See also: GPUDirect RDMA, RDMA over Converged Ethernet (RoCE)
Role-Based Access Control (RBAC)
An authorization method where users are granted permissions based on their role within an organization.
Runtime Security
Monitoring and securing workloads during execution; for example, using tools like Falco or Tetragon.
Security Groups
Virtual firewalls used to control inbound and outbound traffic to resources in the cloud.

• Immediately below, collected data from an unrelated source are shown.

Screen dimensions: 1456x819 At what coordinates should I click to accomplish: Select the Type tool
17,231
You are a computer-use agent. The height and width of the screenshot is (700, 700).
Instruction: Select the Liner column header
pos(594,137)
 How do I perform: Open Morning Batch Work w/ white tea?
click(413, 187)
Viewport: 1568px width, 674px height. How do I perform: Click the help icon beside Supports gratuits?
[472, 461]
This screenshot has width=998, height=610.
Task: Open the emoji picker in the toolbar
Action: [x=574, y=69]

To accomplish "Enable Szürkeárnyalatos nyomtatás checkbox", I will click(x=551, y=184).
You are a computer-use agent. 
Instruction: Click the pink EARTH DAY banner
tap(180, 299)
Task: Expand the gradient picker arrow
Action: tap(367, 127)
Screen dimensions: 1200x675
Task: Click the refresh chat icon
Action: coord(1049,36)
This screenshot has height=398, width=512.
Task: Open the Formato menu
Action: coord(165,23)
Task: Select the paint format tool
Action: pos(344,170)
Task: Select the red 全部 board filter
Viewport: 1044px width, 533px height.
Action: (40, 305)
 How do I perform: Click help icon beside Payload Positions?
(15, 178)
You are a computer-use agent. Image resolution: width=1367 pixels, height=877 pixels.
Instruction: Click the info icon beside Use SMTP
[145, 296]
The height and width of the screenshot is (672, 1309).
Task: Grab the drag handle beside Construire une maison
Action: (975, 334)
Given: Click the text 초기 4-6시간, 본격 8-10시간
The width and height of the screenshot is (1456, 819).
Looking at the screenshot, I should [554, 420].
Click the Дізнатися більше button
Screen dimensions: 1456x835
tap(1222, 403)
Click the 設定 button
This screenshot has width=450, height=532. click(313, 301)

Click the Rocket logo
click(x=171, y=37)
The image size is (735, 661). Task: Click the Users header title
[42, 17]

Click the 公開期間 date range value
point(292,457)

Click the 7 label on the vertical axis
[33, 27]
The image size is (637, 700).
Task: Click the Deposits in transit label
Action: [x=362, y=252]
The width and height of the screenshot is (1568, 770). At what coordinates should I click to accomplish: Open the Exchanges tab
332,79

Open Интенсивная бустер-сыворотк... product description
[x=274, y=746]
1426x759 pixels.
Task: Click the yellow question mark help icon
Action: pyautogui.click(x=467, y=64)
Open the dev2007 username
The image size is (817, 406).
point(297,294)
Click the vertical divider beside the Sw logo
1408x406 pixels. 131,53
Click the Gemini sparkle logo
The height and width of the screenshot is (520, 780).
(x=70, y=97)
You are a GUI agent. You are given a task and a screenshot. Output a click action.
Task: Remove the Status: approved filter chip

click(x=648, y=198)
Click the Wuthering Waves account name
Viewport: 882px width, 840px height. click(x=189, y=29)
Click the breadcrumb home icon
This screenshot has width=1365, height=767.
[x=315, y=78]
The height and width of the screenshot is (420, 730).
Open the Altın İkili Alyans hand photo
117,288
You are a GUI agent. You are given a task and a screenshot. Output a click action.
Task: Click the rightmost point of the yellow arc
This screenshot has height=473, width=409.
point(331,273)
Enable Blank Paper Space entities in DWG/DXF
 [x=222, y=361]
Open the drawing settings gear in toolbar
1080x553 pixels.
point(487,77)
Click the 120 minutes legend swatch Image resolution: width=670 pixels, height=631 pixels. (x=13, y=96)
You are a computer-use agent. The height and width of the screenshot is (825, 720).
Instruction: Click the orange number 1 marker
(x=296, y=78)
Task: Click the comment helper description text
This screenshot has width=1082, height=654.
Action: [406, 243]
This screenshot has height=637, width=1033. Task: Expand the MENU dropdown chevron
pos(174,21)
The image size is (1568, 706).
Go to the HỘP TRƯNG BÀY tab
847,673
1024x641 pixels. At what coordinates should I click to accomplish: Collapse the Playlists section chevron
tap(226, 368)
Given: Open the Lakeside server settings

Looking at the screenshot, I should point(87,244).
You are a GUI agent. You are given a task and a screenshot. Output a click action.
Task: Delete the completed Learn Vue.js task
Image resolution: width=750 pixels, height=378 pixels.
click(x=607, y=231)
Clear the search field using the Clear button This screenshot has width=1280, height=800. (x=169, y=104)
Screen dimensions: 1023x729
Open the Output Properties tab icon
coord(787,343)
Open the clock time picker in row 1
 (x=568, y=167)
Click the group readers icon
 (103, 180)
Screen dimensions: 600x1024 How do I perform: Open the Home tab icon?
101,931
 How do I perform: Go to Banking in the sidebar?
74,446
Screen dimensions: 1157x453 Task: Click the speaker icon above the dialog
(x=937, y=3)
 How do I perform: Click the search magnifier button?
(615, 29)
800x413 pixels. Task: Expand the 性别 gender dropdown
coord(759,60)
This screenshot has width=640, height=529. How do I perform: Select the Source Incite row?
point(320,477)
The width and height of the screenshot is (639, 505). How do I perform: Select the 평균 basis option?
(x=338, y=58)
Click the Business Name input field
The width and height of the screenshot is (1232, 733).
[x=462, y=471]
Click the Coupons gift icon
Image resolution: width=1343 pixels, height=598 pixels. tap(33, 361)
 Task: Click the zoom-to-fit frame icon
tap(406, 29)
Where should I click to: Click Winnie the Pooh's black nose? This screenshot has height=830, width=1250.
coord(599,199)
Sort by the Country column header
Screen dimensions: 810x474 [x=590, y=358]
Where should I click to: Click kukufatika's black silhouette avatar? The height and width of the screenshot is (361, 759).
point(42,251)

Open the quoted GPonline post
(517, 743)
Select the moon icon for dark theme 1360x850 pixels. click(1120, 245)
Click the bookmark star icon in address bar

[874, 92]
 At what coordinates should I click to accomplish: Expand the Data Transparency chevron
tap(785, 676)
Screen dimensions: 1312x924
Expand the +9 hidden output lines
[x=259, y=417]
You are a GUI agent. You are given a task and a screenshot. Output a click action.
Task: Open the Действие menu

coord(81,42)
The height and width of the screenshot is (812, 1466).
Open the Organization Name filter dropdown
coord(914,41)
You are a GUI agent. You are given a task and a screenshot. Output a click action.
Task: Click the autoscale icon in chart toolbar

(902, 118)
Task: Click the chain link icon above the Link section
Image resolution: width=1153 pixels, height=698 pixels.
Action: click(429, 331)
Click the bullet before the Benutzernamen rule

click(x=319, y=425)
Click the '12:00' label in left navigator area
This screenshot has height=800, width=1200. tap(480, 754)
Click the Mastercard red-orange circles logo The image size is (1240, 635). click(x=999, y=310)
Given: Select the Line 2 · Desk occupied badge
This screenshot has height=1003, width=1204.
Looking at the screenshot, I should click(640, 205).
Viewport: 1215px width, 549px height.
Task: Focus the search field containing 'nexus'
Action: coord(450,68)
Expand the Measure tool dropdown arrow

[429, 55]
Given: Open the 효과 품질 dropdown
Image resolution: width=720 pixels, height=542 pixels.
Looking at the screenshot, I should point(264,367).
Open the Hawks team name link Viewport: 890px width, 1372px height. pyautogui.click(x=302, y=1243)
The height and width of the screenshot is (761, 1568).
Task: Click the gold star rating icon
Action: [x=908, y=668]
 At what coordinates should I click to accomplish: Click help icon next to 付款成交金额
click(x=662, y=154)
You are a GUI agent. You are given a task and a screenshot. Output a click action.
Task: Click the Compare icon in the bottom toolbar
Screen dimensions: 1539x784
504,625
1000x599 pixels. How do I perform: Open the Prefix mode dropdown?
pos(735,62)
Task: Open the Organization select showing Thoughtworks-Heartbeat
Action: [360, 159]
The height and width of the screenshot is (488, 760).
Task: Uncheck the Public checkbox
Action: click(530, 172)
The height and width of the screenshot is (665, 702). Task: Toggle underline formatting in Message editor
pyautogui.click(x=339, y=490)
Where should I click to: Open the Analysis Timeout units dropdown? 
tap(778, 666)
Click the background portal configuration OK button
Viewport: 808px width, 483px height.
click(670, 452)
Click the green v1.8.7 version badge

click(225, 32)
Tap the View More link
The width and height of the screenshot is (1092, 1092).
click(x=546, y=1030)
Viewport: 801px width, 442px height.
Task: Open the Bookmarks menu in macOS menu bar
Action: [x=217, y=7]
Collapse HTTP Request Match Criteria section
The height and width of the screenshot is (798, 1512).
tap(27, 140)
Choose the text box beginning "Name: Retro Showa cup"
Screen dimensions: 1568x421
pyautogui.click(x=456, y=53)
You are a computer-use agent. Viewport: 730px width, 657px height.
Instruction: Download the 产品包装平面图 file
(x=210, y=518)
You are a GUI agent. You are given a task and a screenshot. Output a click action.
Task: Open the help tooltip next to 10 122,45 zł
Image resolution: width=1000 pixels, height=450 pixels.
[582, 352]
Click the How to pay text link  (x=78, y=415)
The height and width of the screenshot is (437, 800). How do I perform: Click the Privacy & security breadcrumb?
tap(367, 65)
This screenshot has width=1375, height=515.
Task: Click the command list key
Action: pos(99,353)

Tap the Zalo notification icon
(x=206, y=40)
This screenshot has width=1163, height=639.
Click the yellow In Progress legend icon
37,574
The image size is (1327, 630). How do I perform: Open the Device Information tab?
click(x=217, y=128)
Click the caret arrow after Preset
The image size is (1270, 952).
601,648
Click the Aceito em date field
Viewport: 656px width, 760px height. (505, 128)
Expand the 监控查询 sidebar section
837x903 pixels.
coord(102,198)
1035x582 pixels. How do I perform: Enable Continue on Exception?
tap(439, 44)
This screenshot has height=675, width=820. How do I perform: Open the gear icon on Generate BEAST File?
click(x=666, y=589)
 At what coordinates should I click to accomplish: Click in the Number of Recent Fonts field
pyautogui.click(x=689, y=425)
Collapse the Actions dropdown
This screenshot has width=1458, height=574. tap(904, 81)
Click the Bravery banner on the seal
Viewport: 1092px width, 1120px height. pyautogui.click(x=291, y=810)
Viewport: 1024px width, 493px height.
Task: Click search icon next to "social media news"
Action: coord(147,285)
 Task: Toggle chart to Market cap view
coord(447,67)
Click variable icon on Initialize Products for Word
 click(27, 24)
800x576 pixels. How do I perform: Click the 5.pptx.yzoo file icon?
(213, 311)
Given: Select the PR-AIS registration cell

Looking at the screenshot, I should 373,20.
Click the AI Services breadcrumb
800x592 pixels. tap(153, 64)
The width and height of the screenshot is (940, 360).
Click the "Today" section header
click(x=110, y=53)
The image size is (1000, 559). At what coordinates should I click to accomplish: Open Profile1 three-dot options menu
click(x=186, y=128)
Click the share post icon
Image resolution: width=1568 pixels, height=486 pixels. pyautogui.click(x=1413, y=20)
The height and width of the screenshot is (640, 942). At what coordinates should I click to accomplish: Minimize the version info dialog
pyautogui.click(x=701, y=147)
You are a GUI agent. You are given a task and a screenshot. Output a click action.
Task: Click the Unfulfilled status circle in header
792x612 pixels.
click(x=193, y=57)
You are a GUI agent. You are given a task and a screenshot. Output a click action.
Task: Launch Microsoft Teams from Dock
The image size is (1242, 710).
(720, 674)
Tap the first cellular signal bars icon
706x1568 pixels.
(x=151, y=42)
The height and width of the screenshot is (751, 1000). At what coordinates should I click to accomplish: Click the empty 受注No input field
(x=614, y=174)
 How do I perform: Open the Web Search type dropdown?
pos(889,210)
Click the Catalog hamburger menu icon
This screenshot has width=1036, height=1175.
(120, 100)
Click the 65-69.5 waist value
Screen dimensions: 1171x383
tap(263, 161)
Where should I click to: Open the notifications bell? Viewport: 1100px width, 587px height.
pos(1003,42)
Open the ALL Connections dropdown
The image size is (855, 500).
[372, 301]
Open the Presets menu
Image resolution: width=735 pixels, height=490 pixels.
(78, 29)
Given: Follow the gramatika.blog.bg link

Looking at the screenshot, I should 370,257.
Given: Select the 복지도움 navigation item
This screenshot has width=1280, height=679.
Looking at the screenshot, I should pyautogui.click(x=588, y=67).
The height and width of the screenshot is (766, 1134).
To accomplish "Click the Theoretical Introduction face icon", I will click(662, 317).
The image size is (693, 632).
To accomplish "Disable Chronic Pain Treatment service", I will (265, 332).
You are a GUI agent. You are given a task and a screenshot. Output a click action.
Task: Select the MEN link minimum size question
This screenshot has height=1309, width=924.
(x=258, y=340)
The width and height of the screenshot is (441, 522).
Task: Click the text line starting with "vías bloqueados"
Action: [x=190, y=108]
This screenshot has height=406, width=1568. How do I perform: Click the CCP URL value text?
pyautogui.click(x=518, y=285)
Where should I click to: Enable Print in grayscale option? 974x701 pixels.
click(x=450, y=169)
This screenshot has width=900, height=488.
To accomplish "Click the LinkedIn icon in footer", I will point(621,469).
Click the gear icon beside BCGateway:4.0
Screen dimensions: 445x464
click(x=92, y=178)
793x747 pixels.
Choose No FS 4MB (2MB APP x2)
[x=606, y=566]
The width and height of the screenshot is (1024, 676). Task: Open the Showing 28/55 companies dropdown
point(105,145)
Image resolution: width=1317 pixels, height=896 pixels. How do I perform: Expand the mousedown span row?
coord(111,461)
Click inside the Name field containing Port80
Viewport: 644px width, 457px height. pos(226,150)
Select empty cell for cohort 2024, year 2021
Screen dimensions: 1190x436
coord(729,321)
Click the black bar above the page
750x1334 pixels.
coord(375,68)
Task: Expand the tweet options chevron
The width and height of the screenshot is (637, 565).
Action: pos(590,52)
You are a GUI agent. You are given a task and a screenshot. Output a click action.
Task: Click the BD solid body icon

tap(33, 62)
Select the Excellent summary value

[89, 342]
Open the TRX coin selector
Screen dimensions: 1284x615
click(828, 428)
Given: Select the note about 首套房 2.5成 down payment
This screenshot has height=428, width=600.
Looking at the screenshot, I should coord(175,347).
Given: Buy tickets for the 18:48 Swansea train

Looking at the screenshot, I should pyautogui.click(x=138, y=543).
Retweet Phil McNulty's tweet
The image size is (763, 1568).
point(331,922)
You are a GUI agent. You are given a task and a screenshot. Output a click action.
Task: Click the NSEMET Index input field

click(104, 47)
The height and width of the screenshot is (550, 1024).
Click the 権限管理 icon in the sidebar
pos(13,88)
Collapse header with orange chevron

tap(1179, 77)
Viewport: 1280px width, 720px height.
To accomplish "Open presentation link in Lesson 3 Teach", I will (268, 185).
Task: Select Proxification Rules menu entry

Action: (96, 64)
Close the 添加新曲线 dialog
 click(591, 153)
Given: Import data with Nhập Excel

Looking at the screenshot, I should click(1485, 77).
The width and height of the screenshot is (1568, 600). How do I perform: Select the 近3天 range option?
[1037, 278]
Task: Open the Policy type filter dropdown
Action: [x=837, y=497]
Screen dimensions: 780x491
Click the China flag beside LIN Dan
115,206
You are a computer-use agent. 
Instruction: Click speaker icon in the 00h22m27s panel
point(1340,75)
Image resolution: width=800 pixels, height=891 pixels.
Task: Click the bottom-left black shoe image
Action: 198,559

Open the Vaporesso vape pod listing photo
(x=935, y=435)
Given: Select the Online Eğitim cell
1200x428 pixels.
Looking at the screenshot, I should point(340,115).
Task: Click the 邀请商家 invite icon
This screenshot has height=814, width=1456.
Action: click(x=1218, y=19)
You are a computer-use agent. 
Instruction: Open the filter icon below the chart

Security Token Service (STS)
A service that issues temporary, limited-privilege credentials to users or services.
Secrets Management
Storing and retrieving sensitive information (such as passwords and API keys) securely in a cloud-native vault.
Service Mesh
A network layer (such as Istio or Linkerd) that handles secure service-to-service communication with observability and policy enforcement.
Shared Responsibility Model
A framework outlining security responsibilities split between the cloud provider and the customer.
SIEM (Security Information and Event Management)
Tools that aggregate and analyze log data for real-time threat detection.
Single-root input/output virtualization (SR-IOV)
SR-IOV is a specification that allows a single physical PCIe device to appear as multiple separate physical devices. SR-IOV allows a single physical device to be shared by multiple virtual machines, providing improved performance and reduced latency.
Learn more at Wikipedia: Single-root input/output virtualization
Slurm
A popular job scheduling system typically deployed on HPC clusters.
Storage
A strategy to prevent unauthorized sharing or leakage of sensitive data.
Supercomputer
A computer with a high level of performance compared to a general-purpose computer.
Supply Chain Security
Protecting cloud software pipelines from tampering, including the use of signed artifacts and SBOMs.
Throughput
The amount of work completed in a given time period.
Top of Rack (TOR)
A network switch that connects servers in an Availability Zone to the rest of the network. TOR switches are typically located at the top of a rack of servers and provide network connectivity to the servers within the rack.
Trivial File Transfer Protocol (TFTP)
TFTP is a lightweight file transfer protocol that does not provide authentication or encryption. TFTP is commonly used for network booting and firmware updates.
Virtual Extensible LAN (VXLAN)
VXLAN addresses the limitations of traditional Virtual Local Area Networks (VLANs) in large-scale environments. VXLAN encapsulates Ethernet frames within User Datagram Protocol (UDP) packets, enabling them to traverse across IP networks. By extending Layer 2 networks over Layer 3 infrastructure, VXLAN allows for greater flexibility and scalability in large-scale, multi-tenant environments.
Virtual Local Area Network (VLAN)
A Virtual Local Area Network (VLAN) is a broadcast domain that is partitioned and isolated in a computer network at the data link layer (OSI layer 2).
Virtual Private Cloud (VPC)
A VPC is a private network hosted within a public cloud infrastructure. A VPC provides a secure environment where resources can be isolated from the public internet and other VPCs. VPCs are commonly used to create virtual networks with specific IP address ranges, subnets, and security groups.
A logically isolated network within a cloud provider where resources can be launched.
Virtual Routing and Forwarding (VRF)
VRF allows multiple instances of a routing table to coexist within the same router at the same time. Each VRF instance maintains its own routing table, which is separate from the global routing table.
Workload Identity
Associating workloads (like containers and VMs) with verifiable identities for secure communication and policy enforcement.
Zero Trust Architecture
A security model where no user or device is trusted by default, even if it's inside the network perimeter.